Both problems look bad in an otherwise lovely photo. Both are completely fixable in Photoshop Elements, usually with a single click.
The quick route: Auto Red Eye Fix
If you have a portrait with obvious red-eye and you just want it gone immediately, go to Enhance → Auto Red Eye Fix. Photoshop Elements scans the photo automatically, locates the pupils, and corrects them in one step. No clicking on eyes, no adjustments needed.
This works well when the eyes are clearly visible and the flash reflection is a clean red glow. For most family snapshots and group portraits taken indoors with a flash, this is the only step you need.
The precise route: the Red Eye Removal tool
For more control — or when Auto Red Eye Fix misses an eye or overcorrects — use the Red Eye Removal tool directly.
In Expert mode or Quick mode, press Y on the keyboard, or click the eye icon in the toolbar. In Quick mode it also appears in the right-hand panel under Fixes.

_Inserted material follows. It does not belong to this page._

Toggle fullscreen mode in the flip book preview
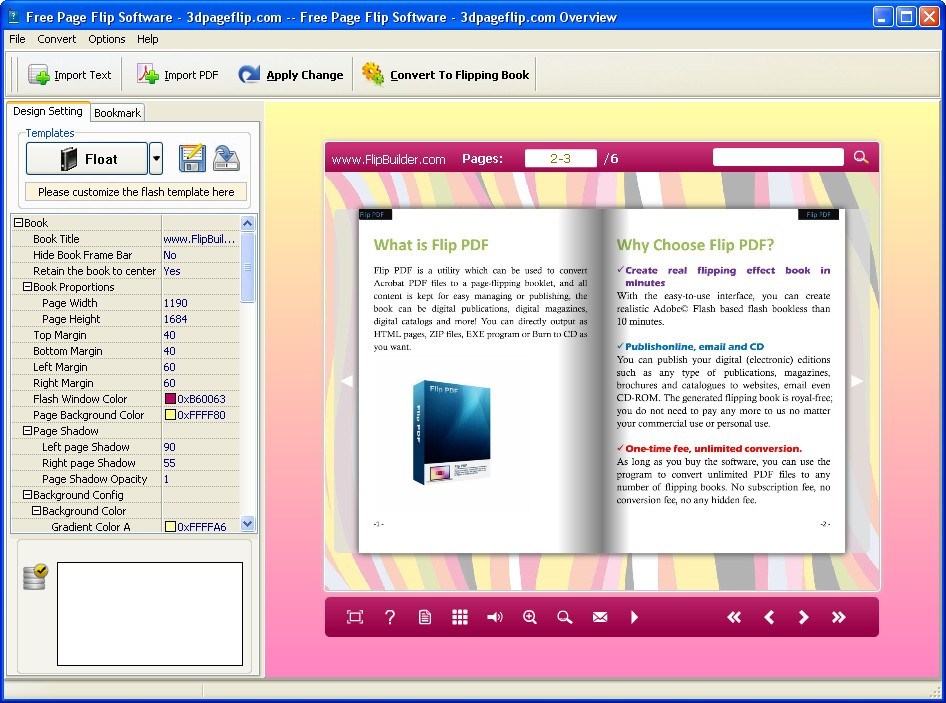The width and height of the screenshot is (946, 703). point(354,617)
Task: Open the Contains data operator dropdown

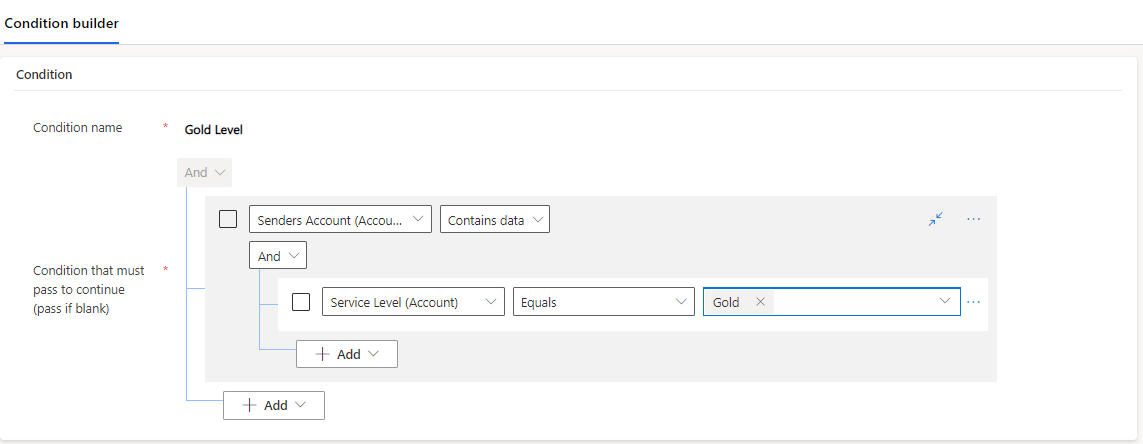Action: point(495,219)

You have two options for how to apply it:
- Click directly on the red pupil. Photoshop Elements detects the boundary of the red area and corrects just that region. One click per eye is usually enough.
- Drag a rectangle around the eye. This is more reliable when the pupil is small, the photo is dark, or the eyes are partially closed. Draw a loose box around the whole eye area and release — PSE finds the red within the selection and corrects it.

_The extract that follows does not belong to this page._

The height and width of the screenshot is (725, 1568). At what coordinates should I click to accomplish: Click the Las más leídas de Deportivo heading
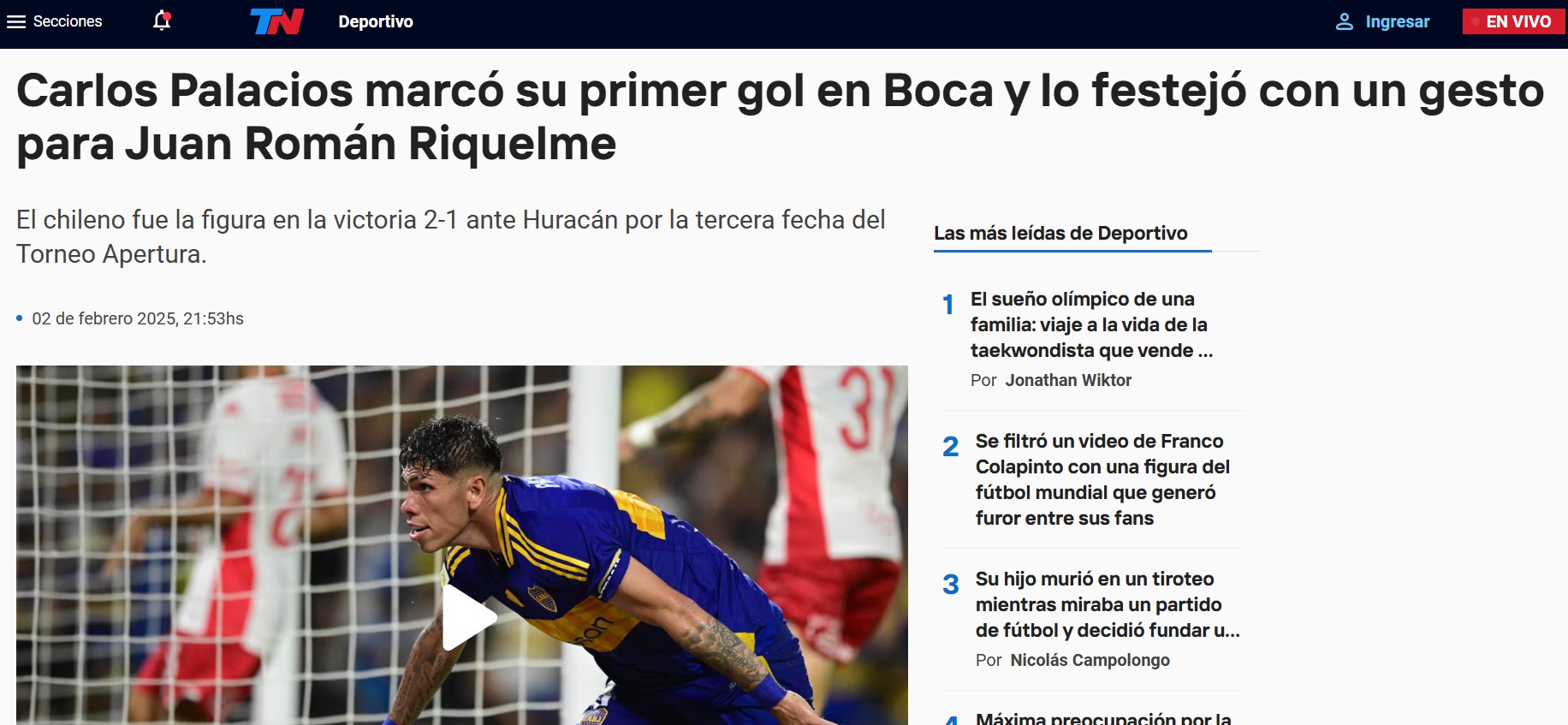point(1060,233)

In the Tool Options bar at the bottom of the screen you will see two sliders:
- Pupil Radius — controls how large a pupil Photoshop Elements looks for. If the correction is cutting off at the edges of the pupil, increase this value. If it is correcting too large an area, reduce it. 50% is a good starting point.

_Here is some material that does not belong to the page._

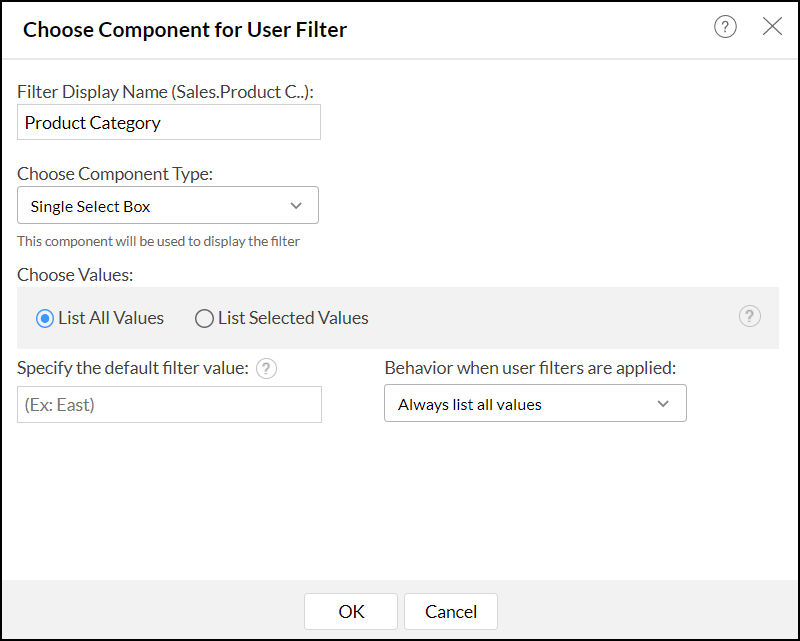Click the Specify the default filter value label
The width and height of the screenshot is (800, 641).
pos(132,367)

- Darken Amount — controls how dark the corrected pupil becomes. Human pupils are a very dark brown-black, so 50–80% usually looks natural. Going too high makes the pupils look unnaturally black; too low leaves them slightly grey.
Fixing pet eye: cats, dogs, and the green glow
Pet eye is handled by the same tool with one extra step. In the Tool Options bar, tick the Pet Eye checkbox before you click.
With Pet Eye mode on, Photoshop Elements switches from looking for red to looking for the green, yellow, and white reflections that appear in animal eyes. The correction logic is also adjusted — animal pupils vary much more in shape and size than human ones, so the tool is more flexible in what it accepts.
Click directly on the glowing pupil, or drag a rectangle around the eye, exactly as you would for a human portrait. The reflected glow is replaced with a natural dark pupil.
A few tips that make pet eye corrections cleaner:
- Work on one eye at a time. If both eyes are visible but at different angles, click each separately rather than trying to drag a box around both.
- Zoom in first. Go to View → Zoom In or press Ctrl + to enlarge the eye area before clicking. A larger target is easier to click accurately, and you can see immediately whether the correction looks right.
- Adjust Darken Amount for lighter-eyed animals. Some dogs have amber or blue eyes. A Darken Amount of 30–40% preserves a hint of the natural iris colour rather than replacing it with a flat black disc.
Red-eye correction in Quick mode
If you are working in Quick mode, the Red Eye Removal tool is available in the Fixes section of the right-hand panel. Click Auto Fix to let Photoshop Elements find and correct all red-eye in the photo automatically, or click directly on the eyes in the canvas for manual control.
Quick mode is the fastest option when you are making several basic corrections to a photo at once — straightening, lighting, colour, and red-eye in a single session before saving.
Saving after the correction
Red-eye corrections in Expert mode are applied directly to the pixel layer, so there is no separate layer to flatten. Once you are happy with the result, go to File → Save As and save a corrected copy as JPEG — keep your original file untouched in case you want to revisit it later.
The whole process — open photo, press Y, click both eyes, save — takes well under a minute. For most family photos it is one of the fastest fixes Photoshop Elements offers.